Within the records below is a range that opens at the line with "You are a GUI" and closes at the line with "Task: Toggle the hamburger sidebar menu". Return that range word for word, both ends included, and only that range.

### Input
○ ○ ○ ○ ○
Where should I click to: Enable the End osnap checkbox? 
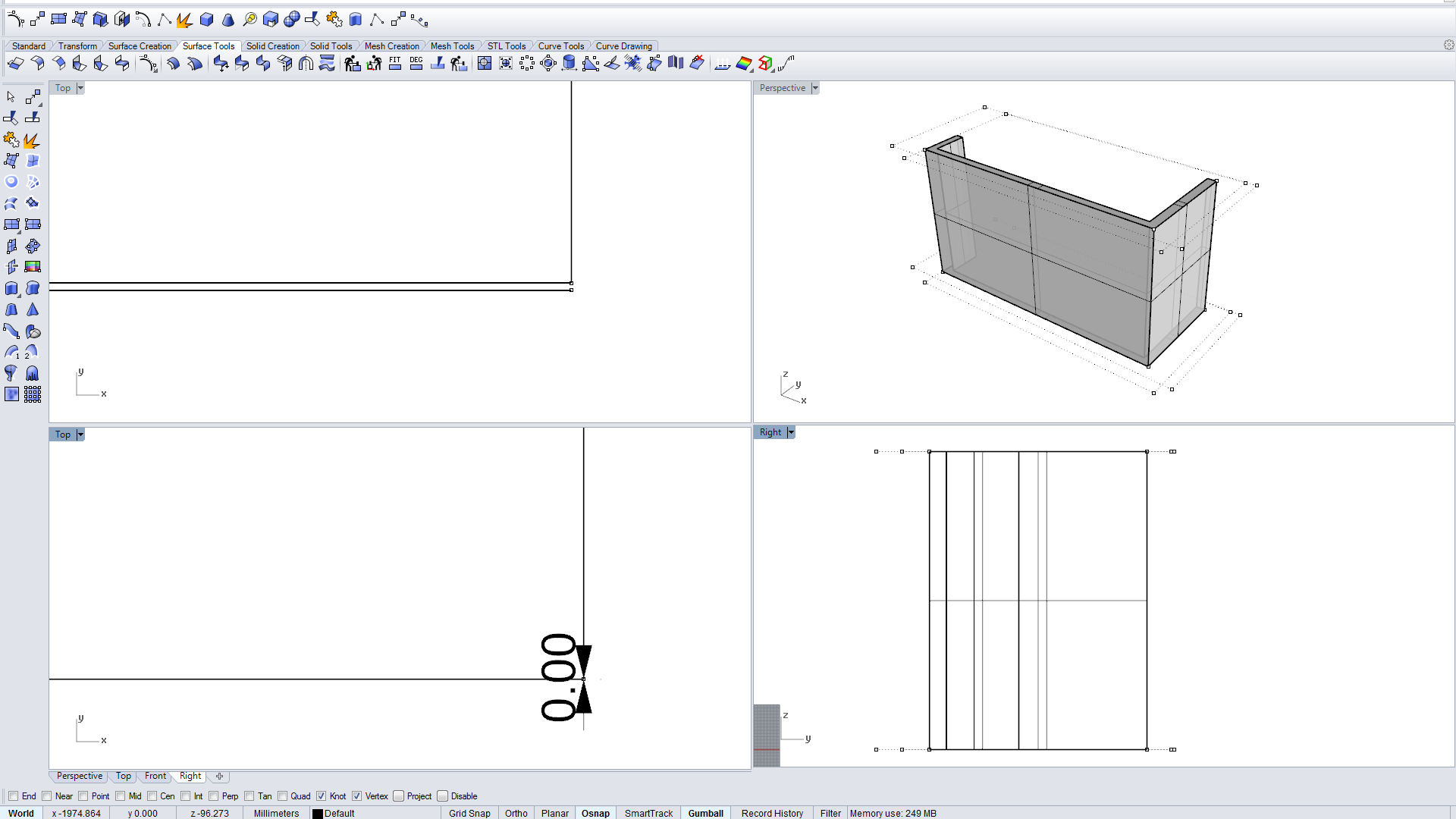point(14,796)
○ ○ ○ ○ ○
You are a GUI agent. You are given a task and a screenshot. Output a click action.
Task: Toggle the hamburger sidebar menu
○ ○ ○ ○ ○
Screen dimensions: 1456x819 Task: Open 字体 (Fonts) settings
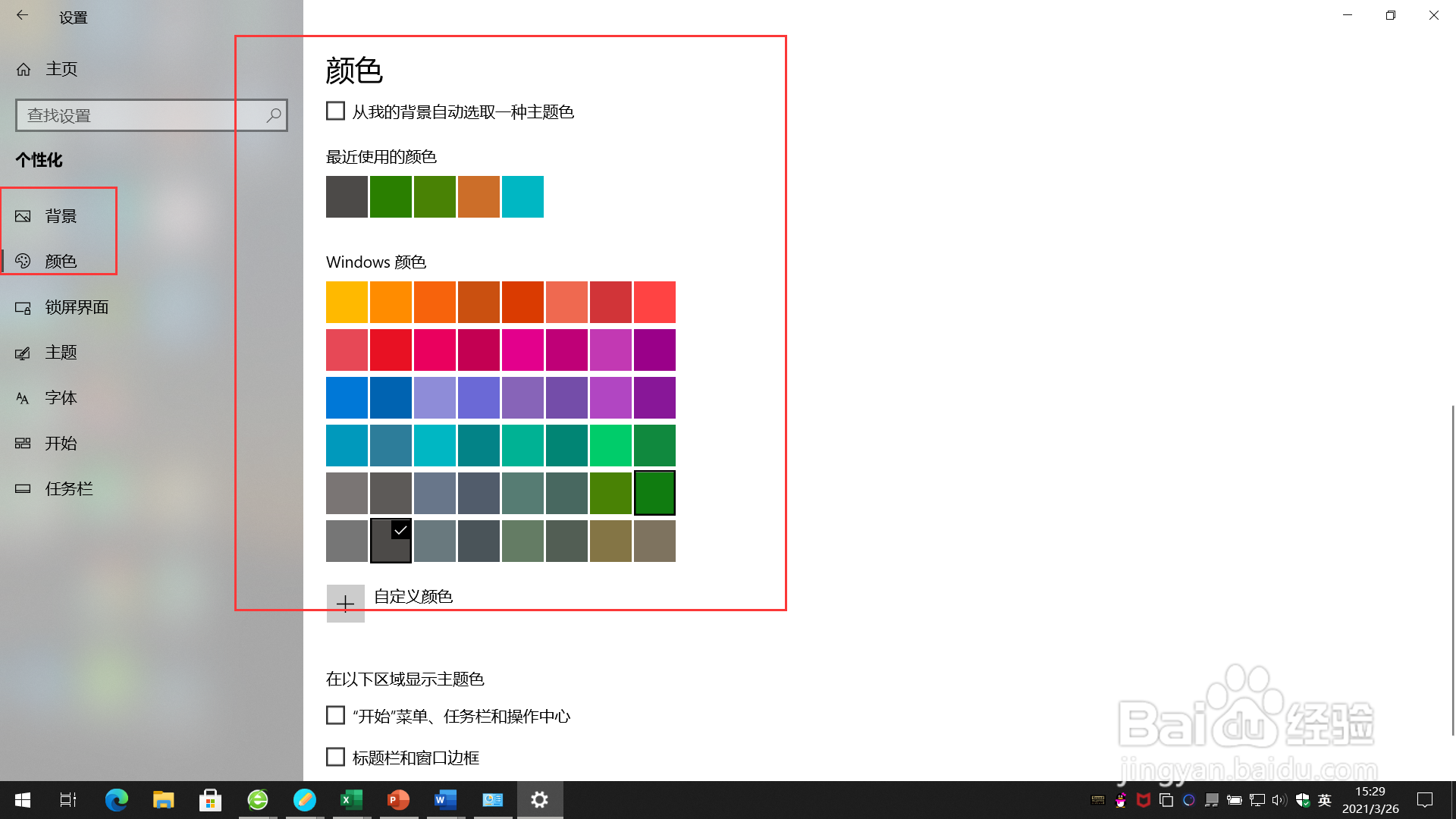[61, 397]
○ ○ ○ ○ ○
### Exercise output
You are a GUI agent. You are given a task and a screenshot. Output a click action.
Task: Toggle the hamburger sidebar menu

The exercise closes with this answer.